North Road Cemetery is located in the Adelaide suburb of Nailsworth, approximately 5 km north of the central business district. It is 7.3 hectares (18 acres) in size and there have been over 27,000 burials since its foundation in 1853. The original size of the cemetery was 0.8 hectare (2 acres) and was established by South Australia's first Anglican bishop, Augustus Short on land which he owned. The cemetery is still maintained by the Anglican Diocese of Adelaide.

==Notable interments==

- Francis Williams (headmaster) was headmaster of St Peter's College, Adelaide, South Australia.
- Richard Baker, barrister and politician, first president of the Australian Senate
- Daisy Bates, journalist, welfare worker and Protector of Aborigines
- Benjamin Boothby, colonial judge
- Haydn Bunton, Sr., legendary Australian rules footballer
- Henry John Butler, early Australian aviator
- Sir Robert William Chapman, engineer and mathematician
- John Dempster, City Organist
- John Downer, twice Premier of South Australia in the 19th century
- Rev. George Henry Farr, headmaster of St Peter's College, and his wife Julia Farr, social worker
- William Finke, early settler, prospector and pastoralist
- James Collins Hawker, explorer, surveyor and aide de camp to Governor George Gawler
- George Wright Hawkes, Anglican churchman associated with Trinity Church and St Peter's College
- Clem Hill, Australian cricketer
- Stephen King, Australian explorer
- Sir Angas Parsons, politician and judge
- William John Peterswald, Chief Commissioner of Police of the Colony of South Australia (1882-1896)

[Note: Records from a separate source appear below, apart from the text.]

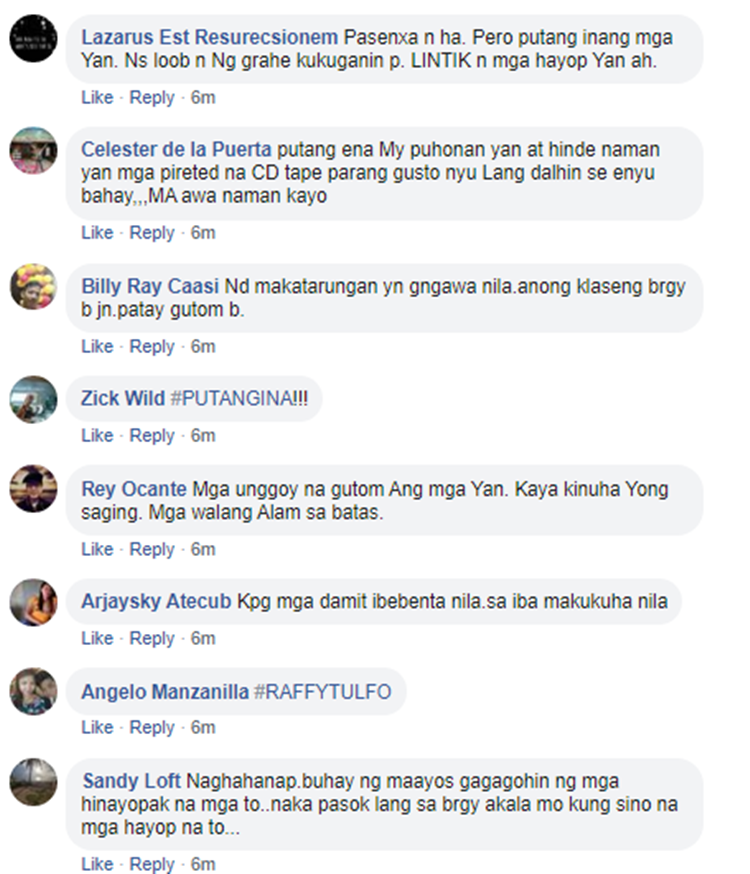The height and width of the screenshot is (874, 750).
Task: Click the 6m timestamp under Sandy Loft's comment
Action: (x=203, y=864)
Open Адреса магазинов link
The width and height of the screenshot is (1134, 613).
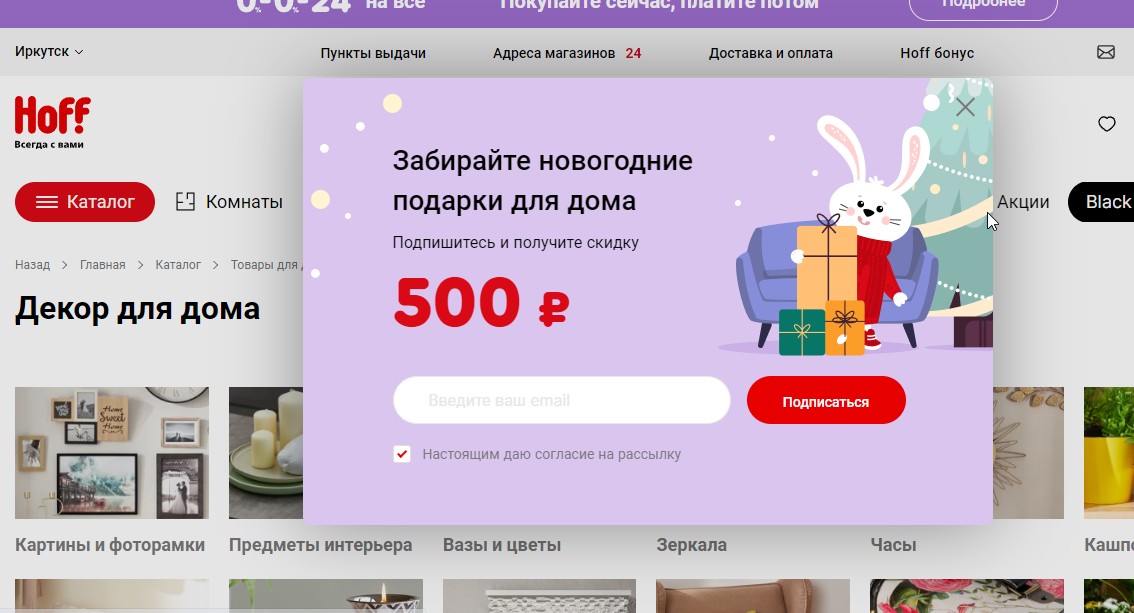554,53
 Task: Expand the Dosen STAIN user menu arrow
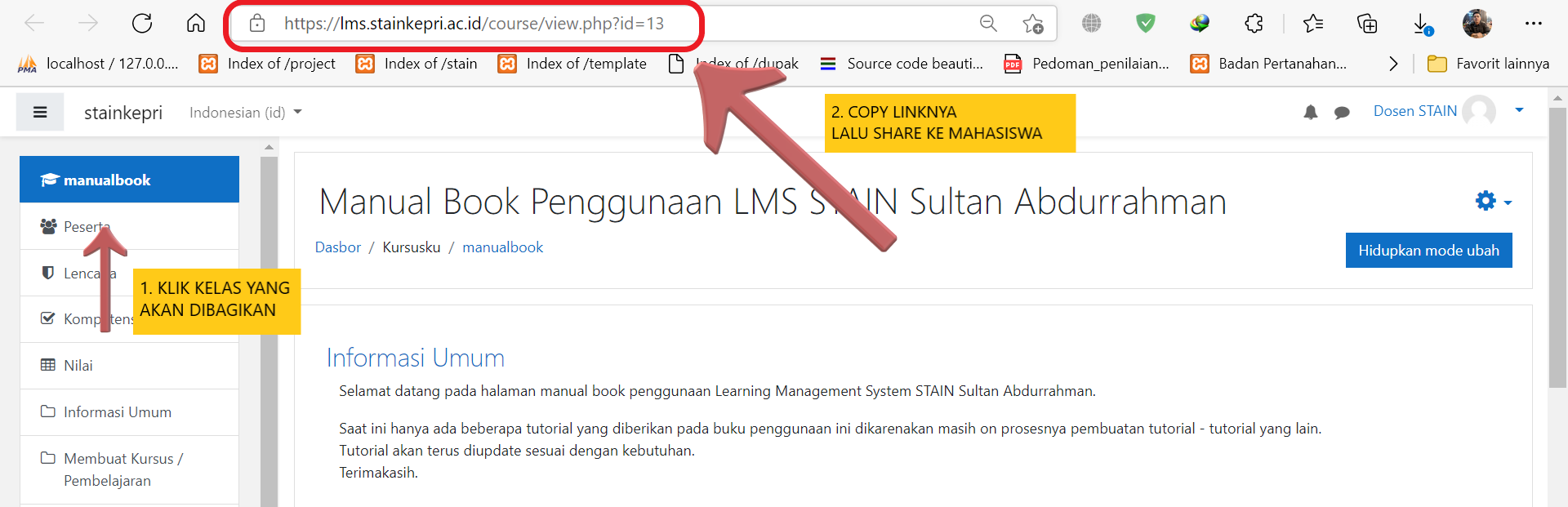(1519, 110)
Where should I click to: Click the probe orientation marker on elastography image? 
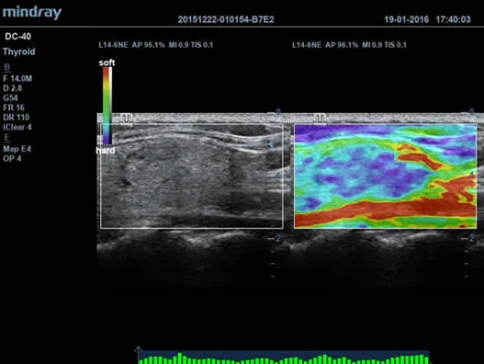click(x=320, y=118)
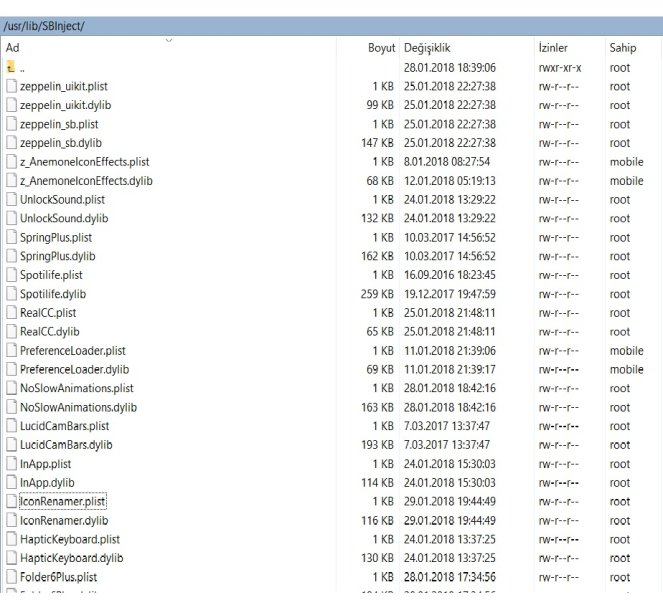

- Alexander Poynton, former treasurer and Federal Parliament politician
- Charles Rasp, discoverer of lead deposits at Broken Hill and a founding shareholder of BHP
- Moritz Richard Schomburgk, German-born botanist and director of the Adelaide Botanic Garden
- Alfred Searcy, public servant and writer
- Sir Keith Macpherson Smith, early Australian aviator and flight pioneer
- Sir Ross Macpherson Smith, early Australian aviator and flight pioneer
- Edward Charles Stirling, founder of the University of Adelaide's medical school, director of South Australian Museum, anthropologist, explorer and the first person in Australasia to introduce a bill for women's suffrage
- Harriet Stirling OBE, joint founder of the School for Mothers and Mareeba Babies' Hospital
- John Lancelot Stirling, member of parliament, director of several important SA companies, and introducer of polo to South Australia
- Sir Robert Kyffin Thomas, newspaper proprietor
- Charles Todd, colonial superintendent of telegraphs and the government astronomer
- Thomas Worsnop, city treasurer and town clerk of the City of Adelaide, historian, fellow of the Royal Historical Society, London.
- Edmund Wright, architect and former lord mayor of Adelaide
- John Wrathall Bull, claimed inventor of the Wheat Stripper
The cemetery contains the war graves of over 1,500 Commonwealth service personnel, ranging from WW1 to the Vietnam War.